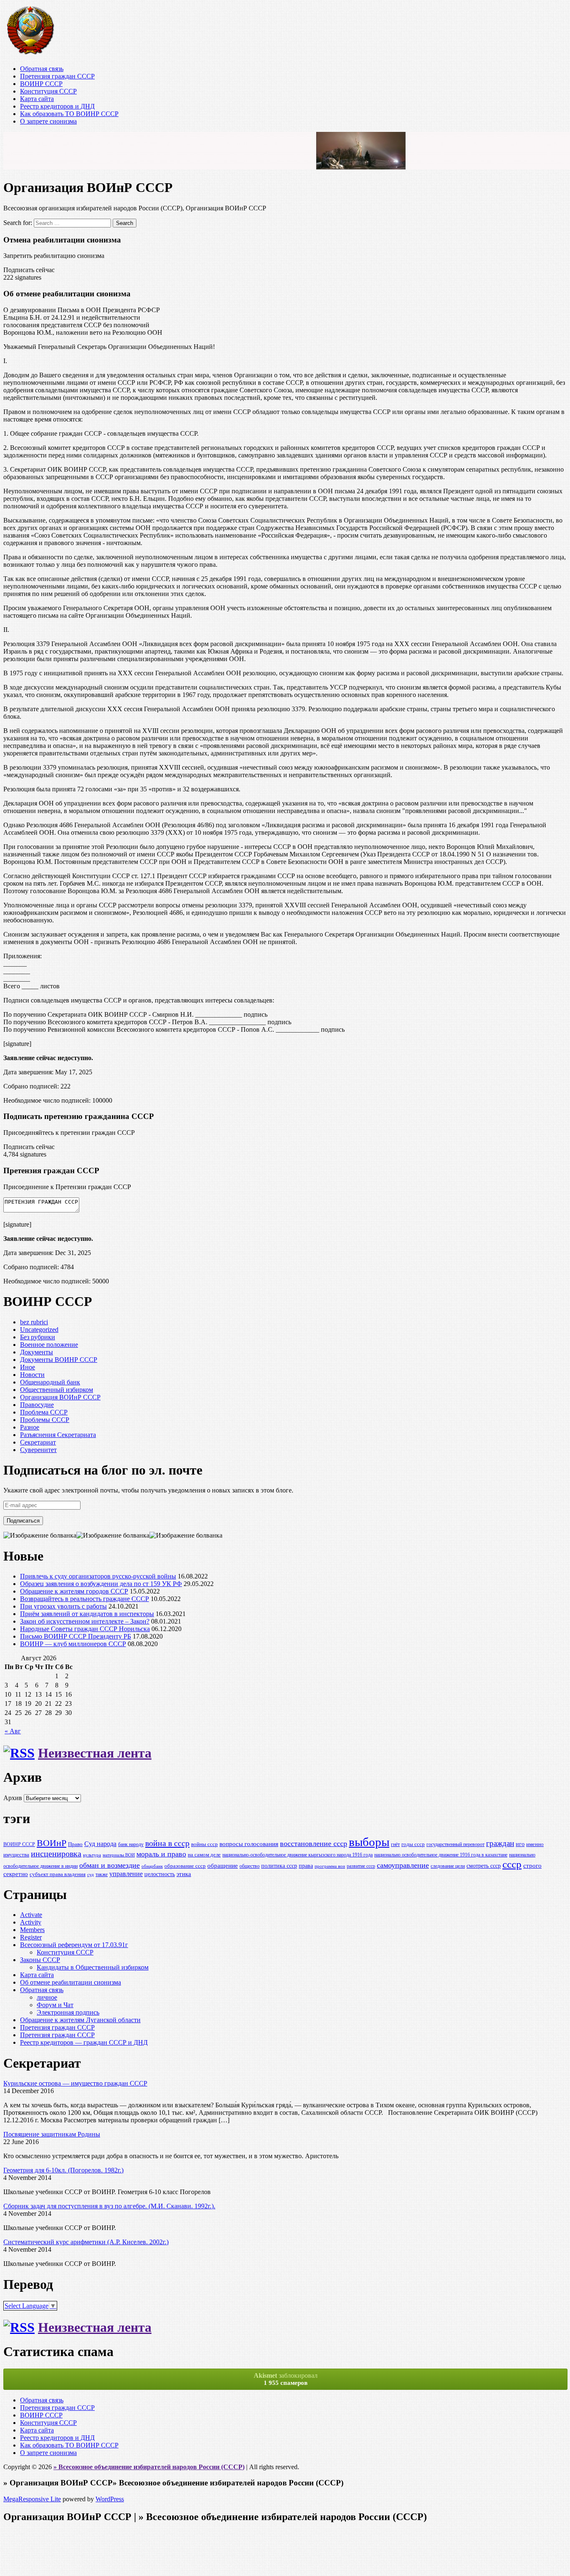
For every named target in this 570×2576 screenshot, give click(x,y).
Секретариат (38, 1442)
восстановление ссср (313, 1843)
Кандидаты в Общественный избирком (93, 1967)
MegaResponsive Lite (32, 2499)
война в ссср (167, 1843)
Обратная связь (41, 68)
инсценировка (56, 1853)
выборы (369, 1842)
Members (32, 1929)
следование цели (448, 1866)
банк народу (131, 1844)
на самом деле (204, 1854)
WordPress (110, 2499)
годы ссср (413, 1844)
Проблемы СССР (44, 1419)
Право (75, 1844)
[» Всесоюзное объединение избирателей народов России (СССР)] (30, 54)
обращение (222, 1865)
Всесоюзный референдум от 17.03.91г (74, 1944)
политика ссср (279, 1865)
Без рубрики (37, 1337)
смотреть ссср (484, 1865)
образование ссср (185, 1866)
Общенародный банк (50, 1382)
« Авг (13, 1731)
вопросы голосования (248, 1844)
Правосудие (37, 1404)
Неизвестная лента (94, 1752)
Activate (31, 1914)
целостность (159, 1874)
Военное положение (49, 1344)
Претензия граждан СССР (57, 76)
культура (92, 1855)
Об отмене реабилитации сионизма (70, 1982)
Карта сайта (37, 98)
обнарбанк (152, 1866)
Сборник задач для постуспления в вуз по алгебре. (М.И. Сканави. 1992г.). (109, 2206)
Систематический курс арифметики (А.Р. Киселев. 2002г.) (86, 2241)
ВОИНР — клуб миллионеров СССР (73, 1643)
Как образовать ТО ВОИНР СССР (69, 113)
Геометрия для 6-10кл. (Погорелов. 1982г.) (63, 2170)
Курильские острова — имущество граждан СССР (75, 2083)
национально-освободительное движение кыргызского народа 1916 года (297, 1855)
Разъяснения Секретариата (58, 1434)
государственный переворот (455, 1844)
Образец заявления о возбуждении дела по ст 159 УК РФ (101, 1583)
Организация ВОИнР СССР (60, 1397)
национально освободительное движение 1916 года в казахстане (440, 1855)
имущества (16, 1855)
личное (47, 1997)
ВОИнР (51, 1843)
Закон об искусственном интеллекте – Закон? (84, 1621)
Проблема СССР (44, 1412)
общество (250, 1866)
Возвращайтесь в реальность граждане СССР (84, 1598)
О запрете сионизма (48, 121)
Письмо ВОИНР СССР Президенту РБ (75, 1636)
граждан (500, 1843)
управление (126, 1873)
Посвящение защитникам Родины (51, 2134)
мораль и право (161, 1854)
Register (31, 1937)
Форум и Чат (55, 2004)
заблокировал (286, 2379)
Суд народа (100, 1843)
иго (520, 1844)
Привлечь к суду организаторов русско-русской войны (98, 1576)
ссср (512, 1864)
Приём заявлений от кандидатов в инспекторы (87, 1613)
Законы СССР (40, 1959)
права (306, 1865)
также (102, 1874)
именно (535, 1844)
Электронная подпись (68, 2012)
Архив (12, 1797)
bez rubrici (34, 1322)
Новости (32, 1374)
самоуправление (403, 1865)
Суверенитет (38, 1449)
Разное (29, 1427)
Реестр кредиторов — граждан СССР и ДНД (84, 2042)
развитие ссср (361, 1866)
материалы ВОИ (119, 1855)
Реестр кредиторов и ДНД (57, 106)
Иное (27, 1367)
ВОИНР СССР (41, 83)
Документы (36, 1352)
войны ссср (204, 1844)
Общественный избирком (56, 1389)
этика (184, 1873)
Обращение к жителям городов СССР (74, 1591)
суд (90, 1874)
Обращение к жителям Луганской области (80, 2019)
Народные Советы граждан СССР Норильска (85, 1628)
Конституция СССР (48, 91)
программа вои (330, 1866)
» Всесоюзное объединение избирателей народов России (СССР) (149, 2466)
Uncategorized (39, 1329)
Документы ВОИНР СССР (58, 1359)
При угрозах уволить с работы (63, 1606)
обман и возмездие (109, 1865)
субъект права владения (58, 1874)
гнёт (395, 1844)
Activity (30, 1922)
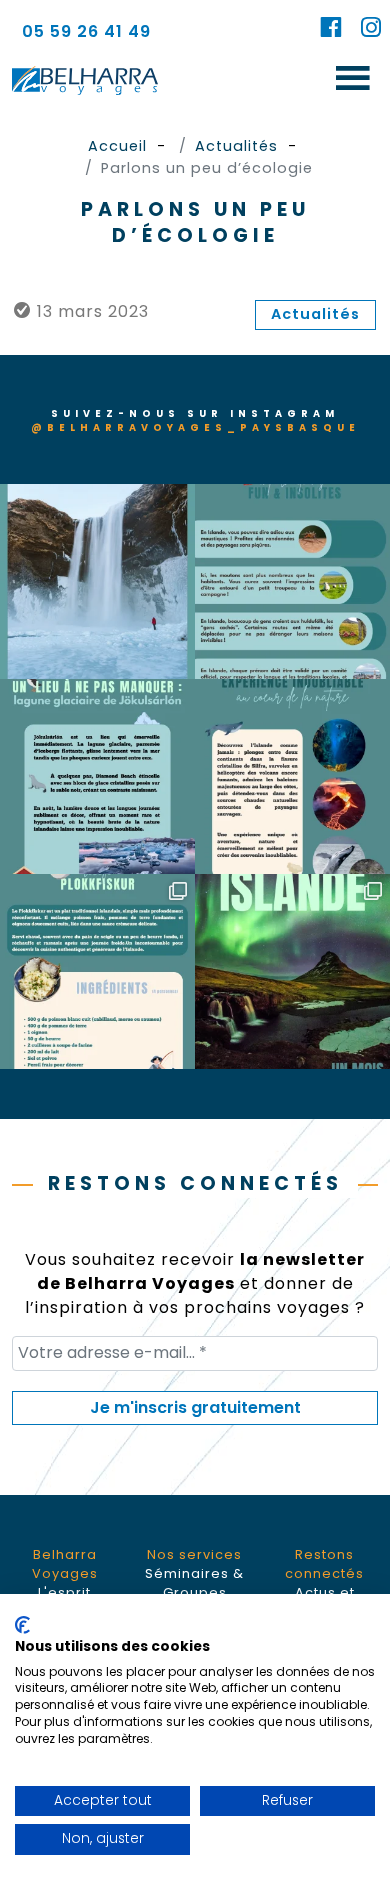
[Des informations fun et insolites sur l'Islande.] (292, 581)
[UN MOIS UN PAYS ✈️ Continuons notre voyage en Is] (97, 971)
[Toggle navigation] (353, 79)
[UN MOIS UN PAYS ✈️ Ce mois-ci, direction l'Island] (292, 971)
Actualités (315, 314)
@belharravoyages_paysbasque (195, 427)
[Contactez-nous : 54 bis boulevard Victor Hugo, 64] (292, 776)
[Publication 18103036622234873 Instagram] (97, 581)
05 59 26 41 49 (86, 31)
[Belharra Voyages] (85, 79)
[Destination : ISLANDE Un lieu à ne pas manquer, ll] (97, 776)
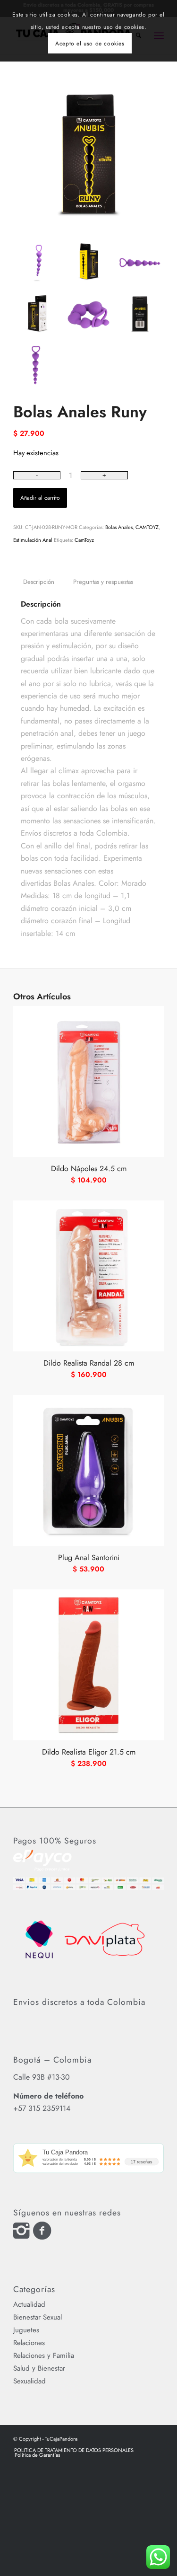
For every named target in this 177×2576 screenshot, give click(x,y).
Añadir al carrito (40, 498)
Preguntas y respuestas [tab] (103, 581)
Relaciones (29, 2343)
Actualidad (29, 2304)
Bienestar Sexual (37, 2317)
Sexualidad (29, 2381)
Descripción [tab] (38, 581)
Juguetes (26, 2330)
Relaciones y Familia (43, 2355)
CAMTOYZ (147, 527)
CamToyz (84, 540)
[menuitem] (73, 2450)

_ _ _ _

• Exercise:
The answer should contain only the lines from the start of the records above through the line with "образование ссср (185, 1866)", copied exactly, and no pictures.

• Answer to this problem:
For every named target in this 570×2576 screenshot, give click(x,y).
Секретариат (38, 1442)
восстановление ссср (313, 1843)
Кандидаты в Общественный избирком (93, 1967)
MegaResponsive Lite (32, 2499)
война в ссср (167, 1843)
Обратная связь (41, 68)
инсценировка (56, 1853)
выборы (369, 1842)
Members (32, 1929)
следование цели (448, 1866)
банк народу (131, 1844)
на самом деле (204, 1854)
WordPress (110, 2499)
годы ссср (413, 1844)
Проблемы СССР (44, 1419)
Право (75, 1844)
[» Всесоюзное объединение избирателей народов России (СССР)] (30, 54)
обращение (222, 1865)
Всесоюзный референдум от 17.03.91г (74, 1944)
политика ссср (279, 1865)
Без рубрики (37, 1337)
смотреть ссср (484, 1865)
образование ссср (185, 1866)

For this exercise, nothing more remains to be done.